# [Items for locating words and elements]
++++

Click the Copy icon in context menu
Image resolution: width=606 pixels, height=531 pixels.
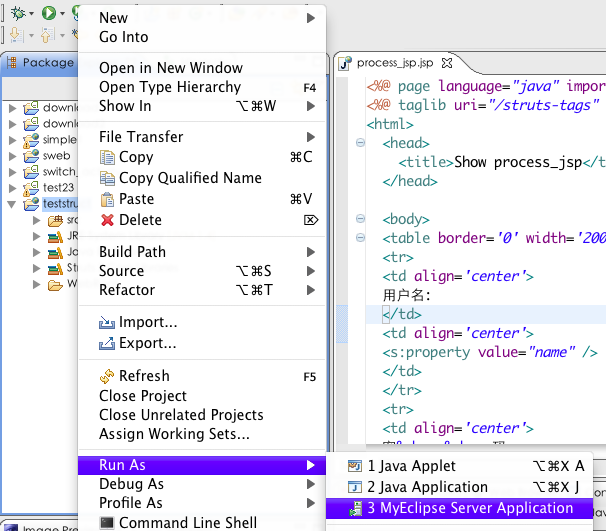pyautogui.click(x=108, y=157)
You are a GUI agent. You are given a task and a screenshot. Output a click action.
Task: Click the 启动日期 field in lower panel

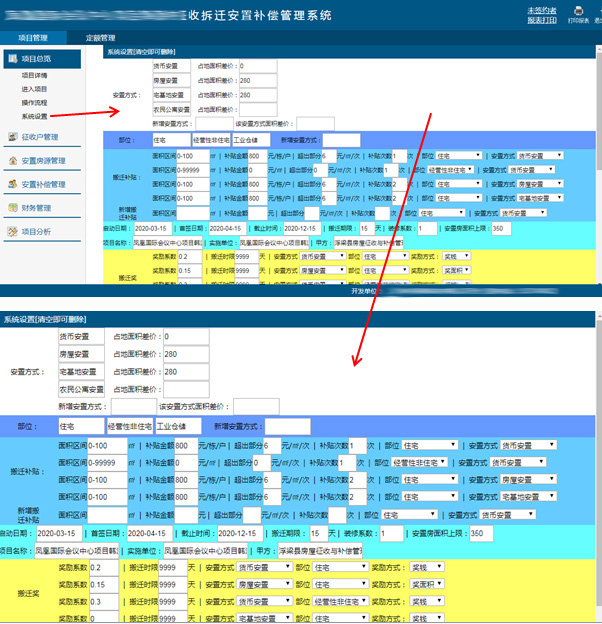(x=56, y=534)
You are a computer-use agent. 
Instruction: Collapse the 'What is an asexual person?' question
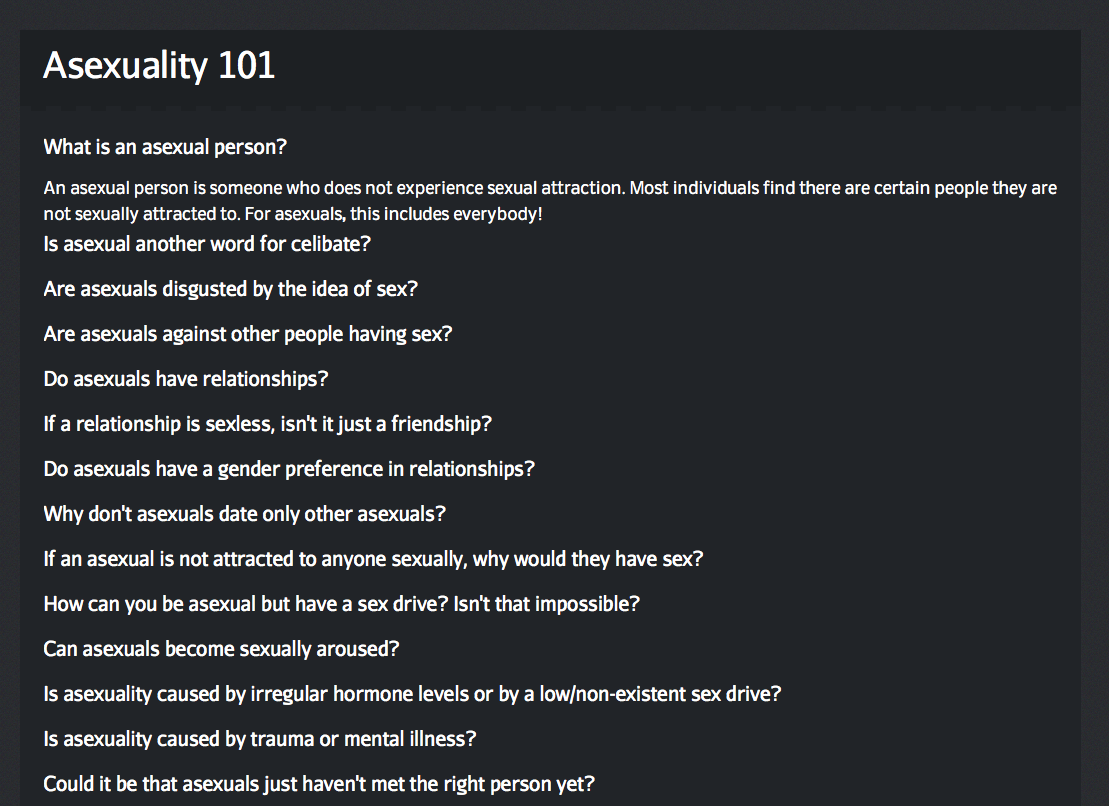[165, 147]
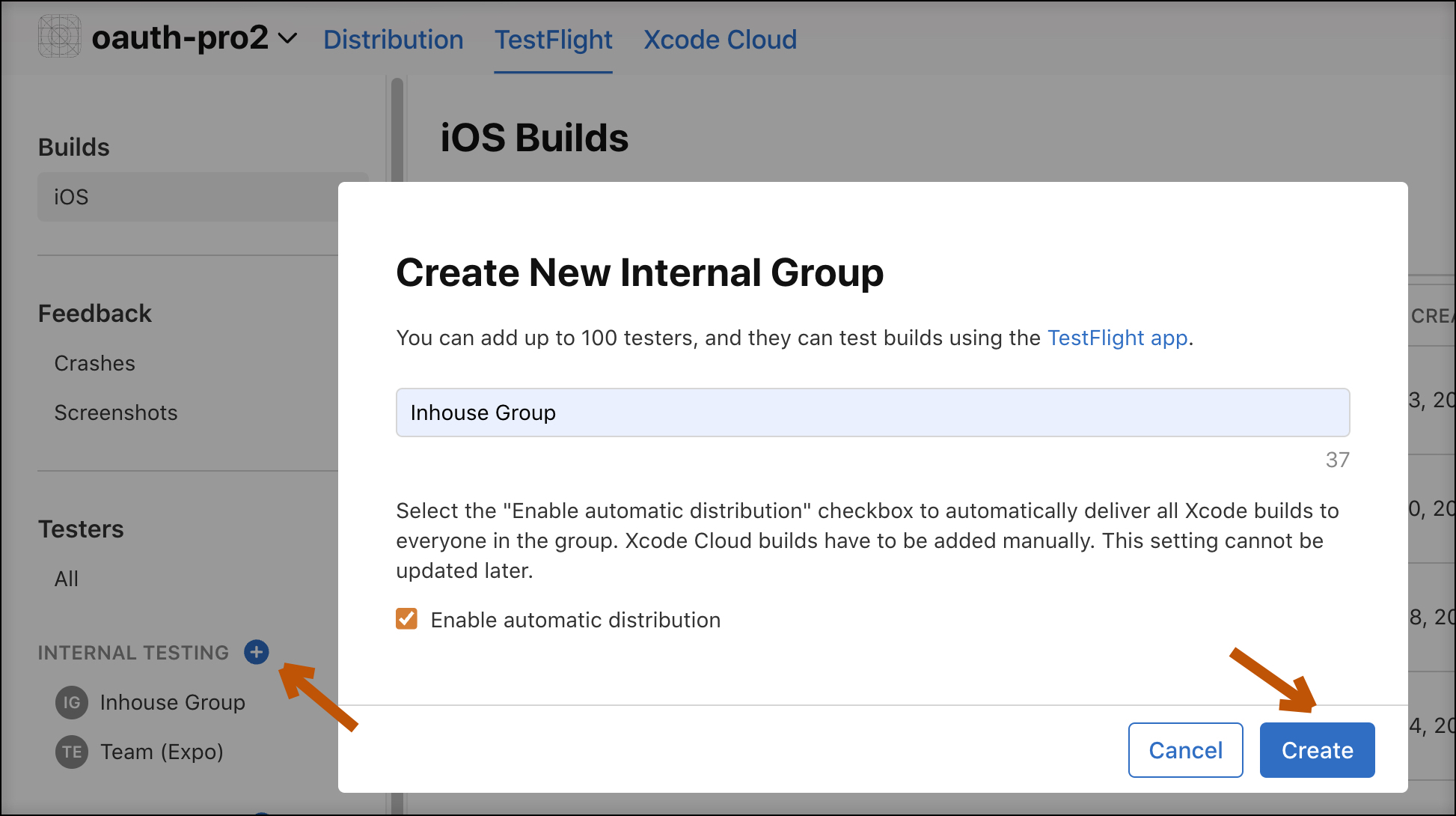Image resolution: width=1456 pixels, height=816 pixels.
Task: Switch to the Distribution tab
Action: (x=394, y=39)
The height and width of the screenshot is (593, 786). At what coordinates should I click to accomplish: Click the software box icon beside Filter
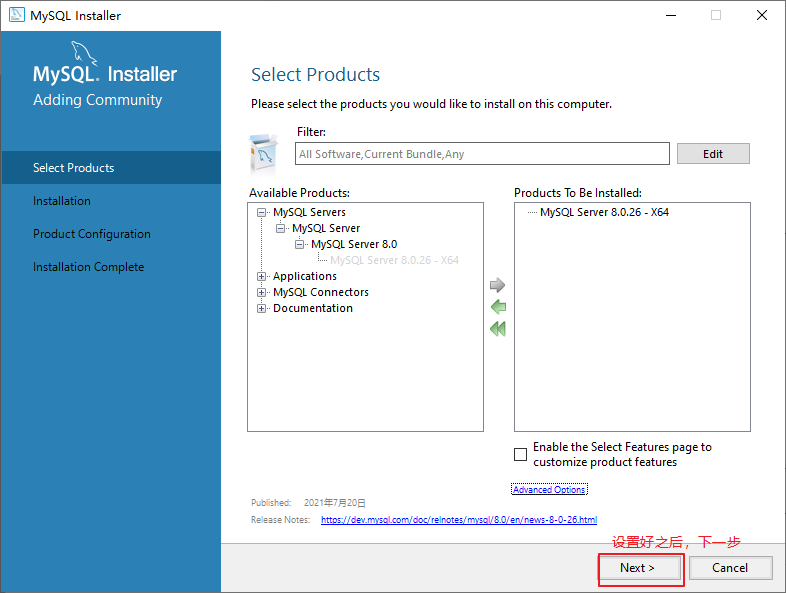click(264, 153)
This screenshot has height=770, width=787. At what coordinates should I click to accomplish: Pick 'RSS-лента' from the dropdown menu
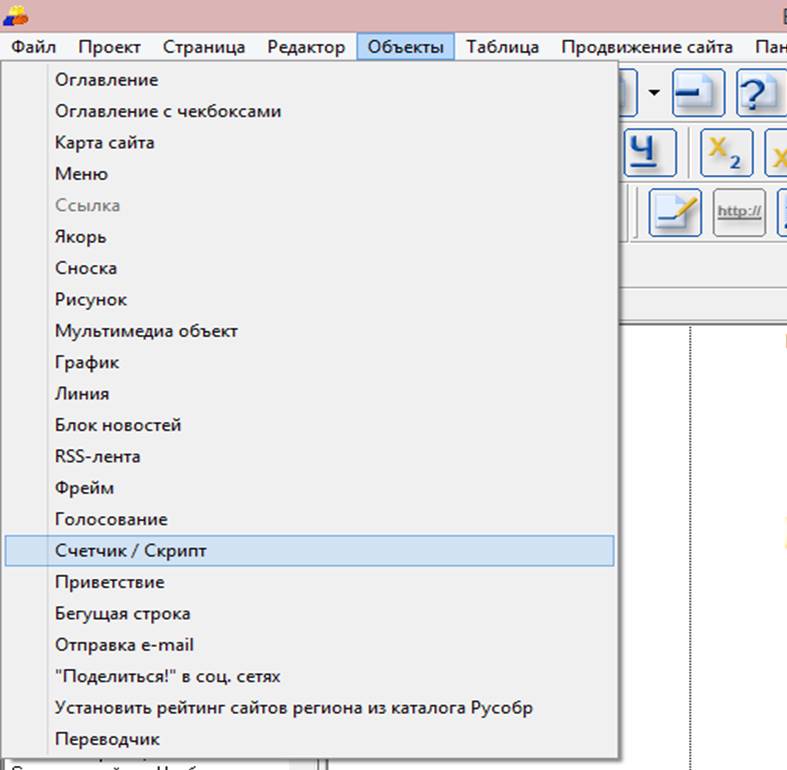(98, 457)
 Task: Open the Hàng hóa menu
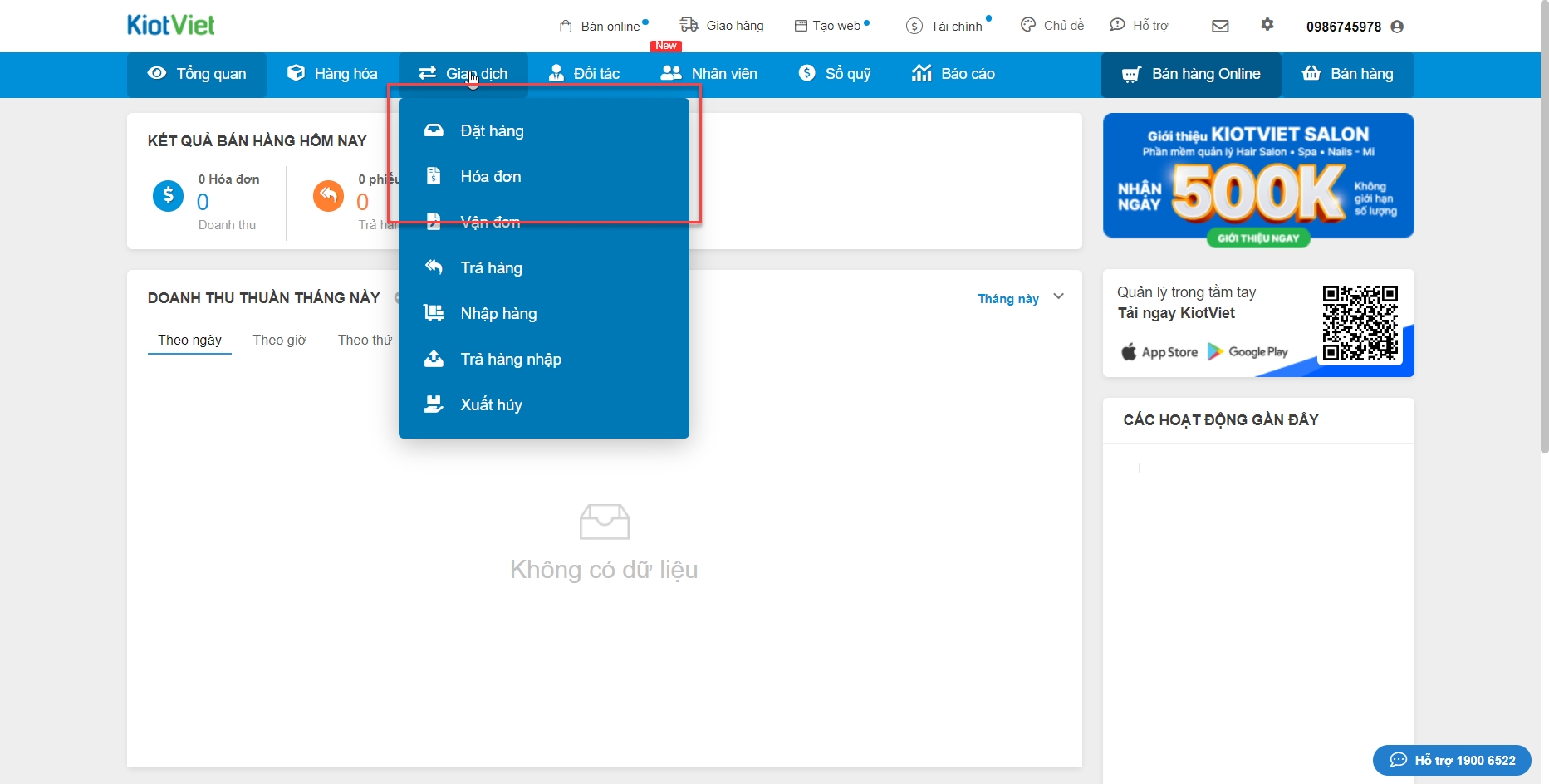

++++

Could you return, word for word, the stretch from the line containing "You are a computer-use agent." through the end of the items, with the pictures left out?

# [Task response]
You are a computer-use agent. 
Instruction: Collapse the 'What is an asexual person?' question
[165, 147]
Image resolution: width=1456 pixels, height=816 pixels.
Task: Switch to the Distribution tab
Action: (x=394, y=39)
The height and width of the screenshot is (593, 786). At what coordinates should I click to accomplish: Click the software box icon beside Filter
click(264, 153)
This screenshot has height=770, width=787. At what coordinates should I click to accomplish: Pick 'RSS-лента' from the dropdown menu
(98, 457)
 Task: Open the Hàng hóa menu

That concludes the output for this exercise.